Instructions to follow:
In the economic roundup below, what 2015 global growth forecast did the World Bank lower its estimate to in January?
--- Text under study Enclosed Below ---
For a more comprehensive roundup of the week, listen to Stephen’s full report here

In January international agencies such as the OECD and World Bank downgraded their 2015 global growth forecasts to 3.5% and 3.0% respectively, mostly because of continuing soft European growth and concern about the impact of lower commodity prices on developing country producers. Interestingly both agencies upgraded their 2015 growth forecasts for the world’s biggest economy the United States, making the downgrades for global growth a little quirky.

Data releases during January pointed to continuing strong economic growth in the US, stabilising growth in world’s second biggest economy China, but still soft growth in Europe. Australian economic readings were mostly stronger than expected. Commodity prices, however, continued to tumble, inflation was low almost everywhere and Europe slipped in to deflation. In Europe, the European Central Bank announced a substantial asset buying program, but Greece elected a Government committed to ending austerity programs while trying to remain in the euro common currency club.
--- End of Enclosed Text under study ---
--- Source material Enclosed Below ---
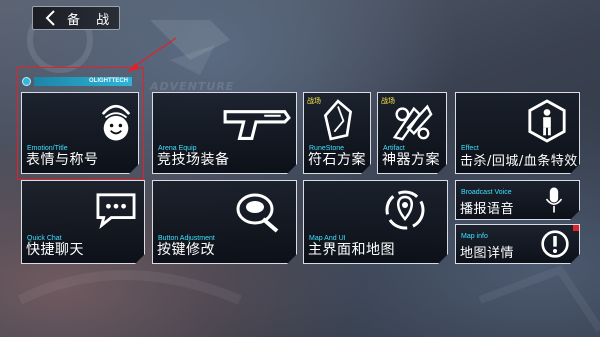  Describe the element at coordinates (518, 244) in the screenshot. I see `tile-map-info: Map info 地图详情` at that location.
--- End of Enclosed Source material ---
Response area:
3.0%